As I looked around, I felt relief, sympathy and more fear. Our house was fine. But directly across the street, our neighbor’s house was swallowed by a gigantic fire.
The rest of my family stood gathered on our driveway, stunned by the scene in front of us. My Mom had called 911 but no fire trucks had arrived yet.
I stared across the street at the devouring flames and tunnels of black smoke. I felt horrible for the locals who just lost their home. I heard more shouts and that’s when I noticed a lone man attempting to tame the fire that engulfed his house. Next to the flames, he looked as tiny as an ant, but he refused to back down, aiming a small hose at the fire. The small stream of water did no good, but I guess it’s not easy to give up on your home.
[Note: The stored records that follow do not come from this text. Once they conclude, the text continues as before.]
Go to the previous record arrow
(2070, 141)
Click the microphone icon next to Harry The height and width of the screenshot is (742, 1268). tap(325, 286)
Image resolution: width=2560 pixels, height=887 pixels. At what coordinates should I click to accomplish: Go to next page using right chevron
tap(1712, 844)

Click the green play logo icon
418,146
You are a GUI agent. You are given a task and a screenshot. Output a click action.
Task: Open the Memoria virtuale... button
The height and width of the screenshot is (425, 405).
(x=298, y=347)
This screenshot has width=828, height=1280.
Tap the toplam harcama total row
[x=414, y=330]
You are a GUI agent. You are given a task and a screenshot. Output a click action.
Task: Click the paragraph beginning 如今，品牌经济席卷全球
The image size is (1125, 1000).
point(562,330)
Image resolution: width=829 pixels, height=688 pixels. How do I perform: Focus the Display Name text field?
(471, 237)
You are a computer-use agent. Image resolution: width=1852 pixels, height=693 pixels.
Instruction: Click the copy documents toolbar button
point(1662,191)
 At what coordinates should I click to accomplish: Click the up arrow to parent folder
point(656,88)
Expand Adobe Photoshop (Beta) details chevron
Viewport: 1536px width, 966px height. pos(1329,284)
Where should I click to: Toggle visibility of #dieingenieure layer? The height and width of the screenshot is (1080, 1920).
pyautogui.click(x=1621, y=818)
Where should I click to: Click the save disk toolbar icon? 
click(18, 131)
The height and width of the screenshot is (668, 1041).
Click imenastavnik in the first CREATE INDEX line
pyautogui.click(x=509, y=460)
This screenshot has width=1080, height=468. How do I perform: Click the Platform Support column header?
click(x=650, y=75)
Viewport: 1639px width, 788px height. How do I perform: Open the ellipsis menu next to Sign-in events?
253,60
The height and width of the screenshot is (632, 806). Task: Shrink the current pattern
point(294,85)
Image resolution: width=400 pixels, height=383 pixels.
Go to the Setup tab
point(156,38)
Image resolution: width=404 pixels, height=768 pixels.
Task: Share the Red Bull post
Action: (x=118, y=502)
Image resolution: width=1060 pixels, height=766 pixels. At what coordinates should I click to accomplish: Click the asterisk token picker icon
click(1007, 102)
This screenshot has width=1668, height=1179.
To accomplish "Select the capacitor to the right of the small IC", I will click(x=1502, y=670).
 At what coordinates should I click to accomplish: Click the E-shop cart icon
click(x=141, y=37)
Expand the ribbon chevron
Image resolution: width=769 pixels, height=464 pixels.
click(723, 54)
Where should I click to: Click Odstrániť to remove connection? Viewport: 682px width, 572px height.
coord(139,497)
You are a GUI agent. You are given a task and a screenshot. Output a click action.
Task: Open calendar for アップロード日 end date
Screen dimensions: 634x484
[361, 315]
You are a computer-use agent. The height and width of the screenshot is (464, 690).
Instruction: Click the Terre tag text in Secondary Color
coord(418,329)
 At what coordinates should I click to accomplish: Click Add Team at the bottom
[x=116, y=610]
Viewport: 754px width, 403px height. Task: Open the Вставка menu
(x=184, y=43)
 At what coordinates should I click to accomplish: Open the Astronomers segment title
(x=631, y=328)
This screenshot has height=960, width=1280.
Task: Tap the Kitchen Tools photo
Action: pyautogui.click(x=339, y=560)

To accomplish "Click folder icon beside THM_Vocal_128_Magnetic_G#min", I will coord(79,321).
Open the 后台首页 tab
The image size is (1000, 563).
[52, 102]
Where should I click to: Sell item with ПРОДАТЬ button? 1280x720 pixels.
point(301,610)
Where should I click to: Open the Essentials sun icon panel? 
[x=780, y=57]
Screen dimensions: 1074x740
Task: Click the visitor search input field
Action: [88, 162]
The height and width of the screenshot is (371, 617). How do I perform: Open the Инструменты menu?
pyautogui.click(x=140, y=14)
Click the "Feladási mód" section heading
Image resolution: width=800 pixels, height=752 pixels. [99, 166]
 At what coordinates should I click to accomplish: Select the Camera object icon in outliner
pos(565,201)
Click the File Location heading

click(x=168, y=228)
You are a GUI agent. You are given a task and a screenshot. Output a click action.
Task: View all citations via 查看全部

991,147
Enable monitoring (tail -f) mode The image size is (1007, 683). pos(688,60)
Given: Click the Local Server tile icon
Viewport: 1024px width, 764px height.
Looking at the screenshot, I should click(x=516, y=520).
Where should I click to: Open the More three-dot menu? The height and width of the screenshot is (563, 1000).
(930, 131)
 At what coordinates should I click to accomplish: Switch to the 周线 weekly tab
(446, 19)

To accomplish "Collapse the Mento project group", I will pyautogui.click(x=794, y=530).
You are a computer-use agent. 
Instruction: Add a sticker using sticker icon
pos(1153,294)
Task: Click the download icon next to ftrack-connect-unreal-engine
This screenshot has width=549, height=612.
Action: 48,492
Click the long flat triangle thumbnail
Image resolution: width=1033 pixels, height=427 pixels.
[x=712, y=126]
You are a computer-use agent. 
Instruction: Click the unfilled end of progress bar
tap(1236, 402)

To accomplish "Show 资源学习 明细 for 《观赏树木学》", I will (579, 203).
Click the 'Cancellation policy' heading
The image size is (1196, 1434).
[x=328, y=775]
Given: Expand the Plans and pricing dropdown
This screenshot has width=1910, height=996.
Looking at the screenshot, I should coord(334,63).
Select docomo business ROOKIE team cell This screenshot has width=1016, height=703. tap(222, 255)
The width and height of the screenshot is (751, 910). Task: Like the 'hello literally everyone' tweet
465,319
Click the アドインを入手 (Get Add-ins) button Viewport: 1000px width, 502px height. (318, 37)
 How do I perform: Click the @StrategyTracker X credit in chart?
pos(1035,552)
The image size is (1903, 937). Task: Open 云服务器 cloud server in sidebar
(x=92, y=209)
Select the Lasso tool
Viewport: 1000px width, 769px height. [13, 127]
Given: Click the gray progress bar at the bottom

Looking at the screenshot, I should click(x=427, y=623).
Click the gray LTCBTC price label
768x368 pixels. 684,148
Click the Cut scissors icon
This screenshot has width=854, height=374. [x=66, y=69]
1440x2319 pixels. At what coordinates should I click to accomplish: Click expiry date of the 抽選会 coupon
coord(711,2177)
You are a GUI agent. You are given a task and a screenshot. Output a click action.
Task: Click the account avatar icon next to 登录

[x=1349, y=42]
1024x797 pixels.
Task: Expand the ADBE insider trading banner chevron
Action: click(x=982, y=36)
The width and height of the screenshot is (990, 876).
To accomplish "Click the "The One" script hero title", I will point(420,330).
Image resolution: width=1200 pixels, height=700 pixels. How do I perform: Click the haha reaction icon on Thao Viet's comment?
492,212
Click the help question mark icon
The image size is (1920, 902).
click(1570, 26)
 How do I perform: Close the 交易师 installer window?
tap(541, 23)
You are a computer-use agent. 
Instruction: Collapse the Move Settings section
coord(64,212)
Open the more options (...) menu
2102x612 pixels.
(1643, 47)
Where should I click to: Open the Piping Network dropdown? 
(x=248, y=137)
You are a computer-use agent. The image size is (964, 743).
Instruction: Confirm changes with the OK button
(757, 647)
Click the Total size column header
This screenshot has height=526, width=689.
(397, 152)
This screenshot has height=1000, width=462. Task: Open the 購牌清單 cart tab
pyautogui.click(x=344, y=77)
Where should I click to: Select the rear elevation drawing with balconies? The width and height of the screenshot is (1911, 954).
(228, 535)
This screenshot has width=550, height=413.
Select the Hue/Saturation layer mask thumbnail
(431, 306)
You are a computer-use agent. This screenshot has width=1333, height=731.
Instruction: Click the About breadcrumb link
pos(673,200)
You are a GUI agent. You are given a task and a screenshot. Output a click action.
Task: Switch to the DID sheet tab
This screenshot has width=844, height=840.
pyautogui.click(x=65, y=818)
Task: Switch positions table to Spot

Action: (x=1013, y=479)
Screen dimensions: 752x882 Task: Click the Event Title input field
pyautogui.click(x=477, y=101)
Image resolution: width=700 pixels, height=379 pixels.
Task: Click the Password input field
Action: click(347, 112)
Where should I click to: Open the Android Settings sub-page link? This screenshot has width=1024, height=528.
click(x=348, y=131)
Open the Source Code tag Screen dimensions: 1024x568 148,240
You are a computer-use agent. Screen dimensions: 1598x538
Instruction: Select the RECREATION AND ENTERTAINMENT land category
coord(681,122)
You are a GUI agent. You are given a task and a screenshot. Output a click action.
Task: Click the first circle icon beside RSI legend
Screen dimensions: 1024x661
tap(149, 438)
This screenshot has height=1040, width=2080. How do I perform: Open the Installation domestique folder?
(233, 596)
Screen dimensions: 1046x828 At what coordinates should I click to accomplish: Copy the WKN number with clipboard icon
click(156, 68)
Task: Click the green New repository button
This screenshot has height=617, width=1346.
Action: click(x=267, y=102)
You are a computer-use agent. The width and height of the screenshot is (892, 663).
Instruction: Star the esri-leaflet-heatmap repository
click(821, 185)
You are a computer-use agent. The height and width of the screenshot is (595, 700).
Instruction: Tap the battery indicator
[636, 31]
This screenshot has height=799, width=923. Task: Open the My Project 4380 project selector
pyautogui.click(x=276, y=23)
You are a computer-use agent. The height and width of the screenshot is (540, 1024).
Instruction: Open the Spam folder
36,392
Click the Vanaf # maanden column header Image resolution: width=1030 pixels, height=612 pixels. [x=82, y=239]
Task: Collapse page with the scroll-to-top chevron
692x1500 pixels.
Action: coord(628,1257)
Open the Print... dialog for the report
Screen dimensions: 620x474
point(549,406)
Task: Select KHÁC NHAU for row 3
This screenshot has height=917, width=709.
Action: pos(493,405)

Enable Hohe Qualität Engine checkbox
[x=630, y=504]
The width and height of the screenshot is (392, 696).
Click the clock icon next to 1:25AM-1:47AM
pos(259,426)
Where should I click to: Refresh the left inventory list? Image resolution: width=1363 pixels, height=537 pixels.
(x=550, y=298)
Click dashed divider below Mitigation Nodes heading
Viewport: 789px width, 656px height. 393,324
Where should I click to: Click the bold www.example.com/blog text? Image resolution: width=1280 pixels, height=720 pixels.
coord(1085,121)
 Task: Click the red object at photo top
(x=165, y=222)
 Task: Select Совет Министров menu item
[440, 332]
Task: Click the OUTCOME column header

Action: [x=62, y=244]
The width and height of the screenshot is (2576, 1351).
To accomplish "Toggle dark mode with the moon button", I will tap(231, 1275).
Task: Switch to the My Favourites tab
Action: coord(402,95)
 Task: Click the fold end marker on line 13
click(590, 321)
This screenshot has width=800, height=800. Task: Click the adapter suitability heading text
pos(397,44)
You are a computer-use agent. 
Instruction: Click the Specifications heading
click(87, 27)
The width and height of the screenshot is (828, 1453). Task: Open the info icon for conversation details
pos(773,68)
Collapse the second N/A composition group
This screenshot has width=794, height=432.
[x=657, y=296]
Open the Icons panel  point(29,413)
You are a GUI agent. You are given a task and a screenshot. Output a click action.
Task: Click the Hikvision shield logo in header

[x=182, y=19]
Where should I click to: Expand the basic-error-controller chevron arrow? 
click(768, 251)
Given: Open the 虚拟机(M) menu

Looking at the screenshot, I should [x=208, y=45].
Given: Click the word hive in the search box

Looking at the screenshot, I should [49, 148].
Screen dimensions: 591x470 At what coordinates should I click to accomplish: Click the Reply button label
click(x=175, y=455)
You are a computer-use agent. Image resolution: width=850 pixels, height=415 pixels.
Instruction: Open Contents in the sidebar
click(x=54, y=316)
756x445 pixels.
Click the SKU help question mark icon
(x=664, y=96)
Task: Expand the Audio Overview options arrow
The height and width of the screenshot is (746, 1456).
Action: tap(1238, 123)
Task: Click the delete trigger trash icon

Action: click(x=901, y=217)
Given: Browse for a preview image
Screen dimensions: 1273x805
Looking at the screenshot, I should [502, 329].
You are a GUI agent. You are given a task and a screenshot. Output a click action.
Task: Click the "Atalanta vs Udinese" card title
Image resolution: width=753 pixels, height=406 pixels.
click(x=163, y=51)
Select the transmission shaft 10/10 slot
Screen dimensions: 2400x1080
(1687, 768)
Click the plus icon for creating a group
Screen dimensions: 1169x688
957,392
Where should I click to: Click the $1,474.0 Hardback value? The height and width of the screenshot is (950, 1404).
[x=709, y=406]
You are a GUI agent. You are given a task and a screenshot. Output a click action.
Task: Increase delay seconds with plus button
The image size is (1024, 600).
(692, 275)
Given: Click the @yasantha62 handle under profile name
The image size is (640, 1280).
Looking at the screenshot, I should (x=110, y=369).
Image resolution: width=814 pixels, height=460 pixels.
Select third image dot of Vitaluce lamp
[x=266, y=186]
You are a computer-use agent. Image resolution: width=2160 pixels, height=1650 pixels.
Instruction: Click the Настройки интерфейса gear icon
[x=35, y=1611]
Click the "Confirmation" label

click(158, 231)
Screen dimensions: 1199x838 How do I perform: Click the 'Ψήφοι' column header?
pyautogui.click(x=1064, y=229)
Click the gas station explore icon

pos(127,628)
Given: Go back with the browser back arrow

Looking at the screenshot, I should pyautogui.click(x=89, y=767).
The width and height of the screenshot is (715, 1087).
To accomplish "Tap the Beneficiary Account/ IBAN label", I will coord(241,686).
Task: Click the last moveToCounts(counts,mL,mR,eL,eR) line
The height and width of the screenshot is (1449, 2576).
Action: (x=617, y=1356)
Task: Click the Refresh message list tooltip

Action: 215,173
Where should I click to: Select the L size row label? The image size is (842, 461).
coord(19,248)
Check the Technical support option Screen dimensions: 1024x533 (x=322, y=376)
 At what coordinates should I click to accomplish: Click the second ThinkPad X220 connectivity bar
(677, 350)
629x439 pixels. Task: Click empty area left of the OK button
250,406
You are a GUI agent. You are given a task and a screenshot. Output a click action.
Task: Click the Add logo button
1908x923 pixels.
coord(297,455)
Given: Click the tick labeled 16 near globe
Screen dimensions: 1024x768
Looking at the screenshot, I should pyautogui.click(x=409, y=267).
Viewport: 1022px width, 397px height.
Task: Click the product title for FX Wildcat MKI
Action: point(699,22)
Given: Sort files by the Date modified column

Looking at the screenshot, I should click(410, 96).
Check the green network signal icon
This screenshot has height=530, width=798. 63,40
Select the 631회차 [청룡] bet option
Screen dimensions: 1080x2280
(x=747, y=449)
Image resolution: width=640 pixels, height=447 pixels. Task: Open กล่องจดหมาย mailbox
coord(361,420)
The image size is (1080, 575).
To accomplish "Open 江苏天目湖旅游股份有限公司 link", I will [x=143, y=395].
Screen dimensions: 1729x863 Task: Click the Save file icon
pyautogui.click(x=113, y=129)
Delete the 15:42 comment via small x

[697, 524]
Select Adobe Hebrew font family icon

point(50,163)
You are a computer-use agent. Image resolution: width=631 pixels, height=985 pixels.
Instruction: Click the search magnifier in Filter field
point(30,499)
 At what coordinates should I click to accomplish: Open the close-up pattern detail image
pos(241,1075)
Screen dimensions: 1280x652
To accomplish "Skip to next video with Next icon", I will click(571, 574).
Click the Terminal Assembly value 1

Eventually, the fire trucks arrived, the fire was extinguished and my Mom sent us back to bed. As I drifted to sleep, I saw bright red flames dance across my eyelids…
The next morning I woke up late, feeling rested. I got dressed and headed into the kitchen for breakfast. I could taste the sweet breeze drifting in through the open windows, the sound of the ocean filling my ears. Sunlight dove between the palm trees, falling across our backyard, sand and ocean a mere ten feet away from me.
My Mom and Aunt were already awake, still discussing the fire.
“Did you see the house?” Mom asked me. “There’s nothing left. It’s so sad.”
“So what happened?” I asked.
“I’m not sure,” she answered, shaking her head sympathetically. “I was thinking we could use all the left over food and cook dinner for them. We have a few hours before our flight. It’s the least we can do.”
I started to agree with her. “Wait, does that mean I can’t go parasailing?” I pouted. I’d been waiting for our entire trip, but the only time they could squeeze me in was right before we left.
She shrugged. “I guess you don’t have to help,” she said. “I just thought it’d be nice.”
Suddenly, I thought of that man, all alone, spraying the small hose at the fire and I felt ashamed. I remembered how afraid I’d been when I thought it was our house on fire and I knew I had to do whatever I could to help them out.
“You’re right,” I told her. “That’s a good idea.”